Rosanne Cash is something of an anomaly in country music.
She's not one of those hep "new traditionalists," though a few of her songs, like the delightful current hit "Tennessee Flat Top Box," are in that vein. In fact, most of her music is old-style "soft rock" that so often passes for modern country--the sort of thing that purists and critics usually hate. Yet most of these same purists and critics are quite willing to make an exception in Cash's case and all but adore her.
If she can be classified as a country music singer--debatable, though she's certainly a country music star --she is surely the most well-rounded one we have right now. On Monday at the Roxy in West Hollywood, Cash once again demonstrated her impeccable taste in choosing songs as well as writing them, covering challenging material that might be seen as difficult out in the sticks, as well as her universally accessible hits.
Probably first and foremost, Cash remains a great confessional balladeer. She's disarming enough to make you think she's telling you things that maybe you shouldn't hear, as in the recent "The Real Me," a song as nakedly ambivalent and vulnerable as this kind of material gets. And Cash alluded to her well-publicized former bad habits in introducing "If I Could Only Learn to Make You Love Me."

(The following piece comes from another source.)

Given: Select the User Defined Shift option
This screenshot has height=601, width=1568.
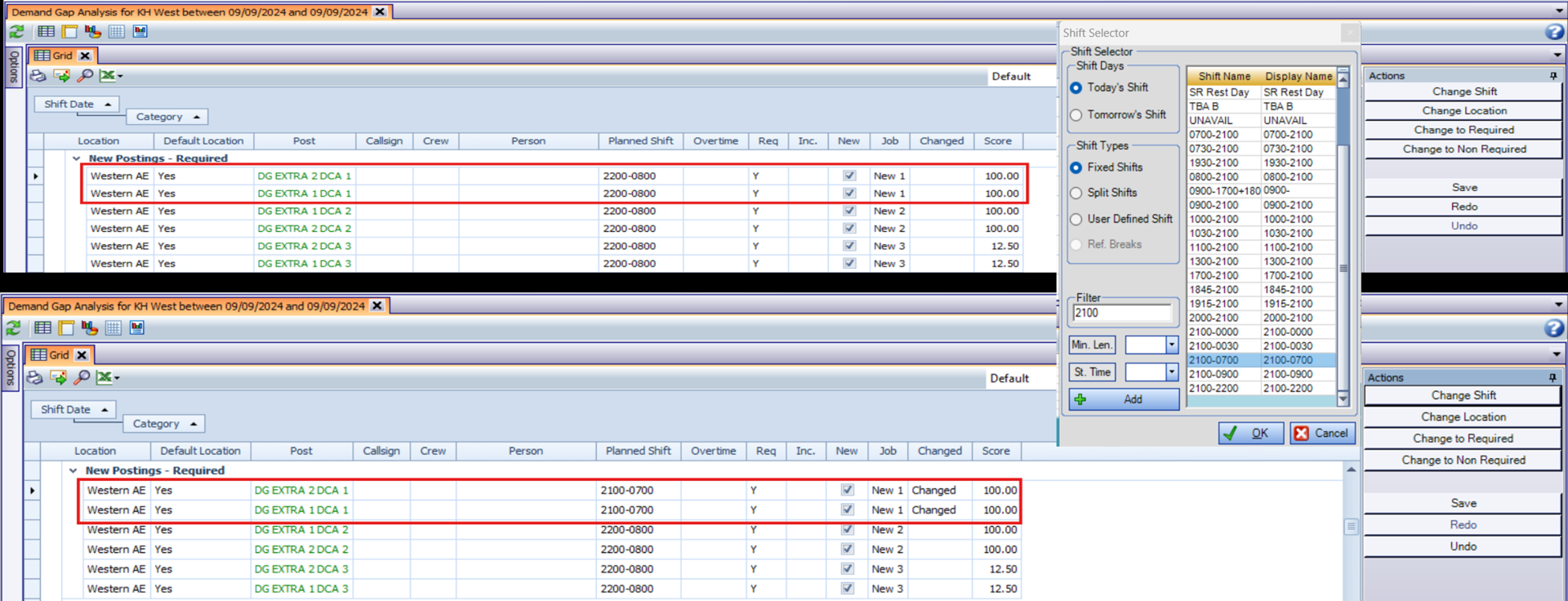Looking at the screenshot, I should coord(1076,219).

In more upbeat moments--much more so than in her last local appearance two years ago--Cash was able to comfortably look and act the part of the rock 'n' roll thrush, with a low-cut black dress and permed hair, backed by a first-rate band.

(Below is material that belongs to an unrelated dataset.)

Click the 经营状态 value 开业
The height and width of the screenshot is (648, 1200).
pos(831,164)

The new songs she introduced by Elvis Costello ("Our Little Angel," a brilliant choice) and Steve Goodman were as strong as the familiar highlights from the pens of John Hiatt (her recent No. 1 country hit "The Way We Make a Broken Heart"), her husband, Rodney Crowell, and her own hand. These days, that kind of sound journeywoman essence is vastly under-appreciated by the pop market, so if the country market wants to label and claim her as its own, more power to it.